Assurément, Secret story combat les antagonismes de classe, dépasse les clivages sociaux dans un bel esprit républicain.
Iconoclaste, Secret story se distingue aussi par son
invention formelle. Benjamin Castaldi en est l’artisan. Il a entrepris
de réhabiliter le silence, ce silence devenu si rare dans la frénésie
télévisuelle habituelle où le moindre blanc est banni. Benjamin
Castaldi, lui, n’hésite pas à user de cette figure réthorique. Extrait :
« Heu… (silence). Hum… (silence). Où sont les candidats ? Heu… (silence). Hum… (silence). Est-ce qu’ils m’entendent ? Parce que meubler si on n’entend plus, ça sert pas à grand-chose. » Vous
en connaissez beaucoup, vous, des animateurs qui reconnaissent que «
meubler si on n’entend plus, ça sert pas à grand-chose » ? Qui savent
créer un silence d’une telle profondeur ? Parce qu’un silence de
Benjamain Castaldi dans un prime-time de Secret story, c’est un
morceau de néant à l’intérieur du néant, un véritable trou noir que les
physiciens du Cern devraient prendre la peine d’introduire dans leur
accélérateur de particules.
Même souci de modernité avec les candidats. Puisque les OGM vont résoudre le problème de la faim dans le monde, la production a voulu promouvoir cette technique : « Ce sont des candidats génétiquement modifiés pour la télé-réalité », a
précisé Benjamin Castaldi. Attention quand même aux faucheurs
volontaires qui pourraient envoyer un commando à La Plaine-Saint-Denis.

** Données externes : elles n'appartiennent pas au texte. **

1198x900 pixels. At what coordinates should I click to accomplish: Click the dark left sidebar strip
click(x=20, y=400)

Par ailleurs, le casting de Secret story présente d’excellents
exemples de mobilité géographique et professionnelle, seules capables
d’enrayer la montée du chômage. Prenez Romain, qui est parti tenter sa
chance à Los Angeles : « Je fais un peu d’acting, un peu de modeling, un peu de clubbing. » Et du camping-caravaning, peut-être ? Ou du foutage de gueuling ?

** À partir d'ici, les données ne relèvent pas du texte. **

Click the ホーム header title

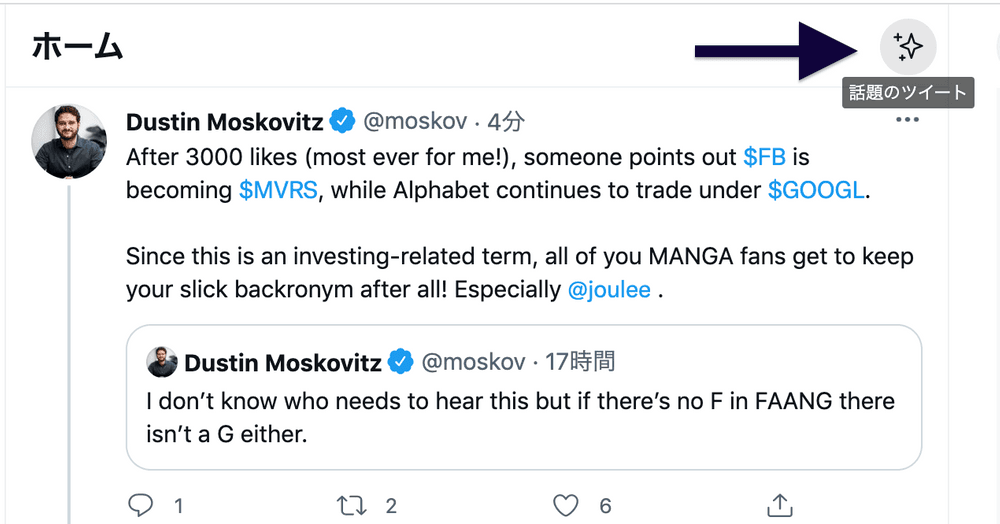(x=77, y=47)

Mais c’est en faveur de l’égalité des sexes que Secret story accomplit sa plus grande mission civilisatrice. Je suis particulièrement sensible au sujet, car, jeudi dernier,
j’assistais à l’inauguration de la Commission sur l’image des femmes
dans les médias, une commission qui réalise un travail formidable pour
combattre les inégalités et lutter contre les stéréotypes. Secret story, c’est
pareil. Non seulement l’émission présente autant de candidates que de
candidats, mais cet égalitarisme statistique se double d’une lutte sans
merci contre les clichés qui maintiennent les femmes dans un statut
d’infériorité.
Voici, d’abord, comment les hommes se décrivent. Romain : « J’aime les blondes à forte poitrine. » Léo : « Je suis une petite ordure. » Kevin : «
Je sais que je suis beau. Une fille, pour qu’elle me plaise, faut
qu’elle soit blonde comme moi, grande comme moi, sportive comme moi. » Jonathan : « Avec les filles, je suis un goujat. »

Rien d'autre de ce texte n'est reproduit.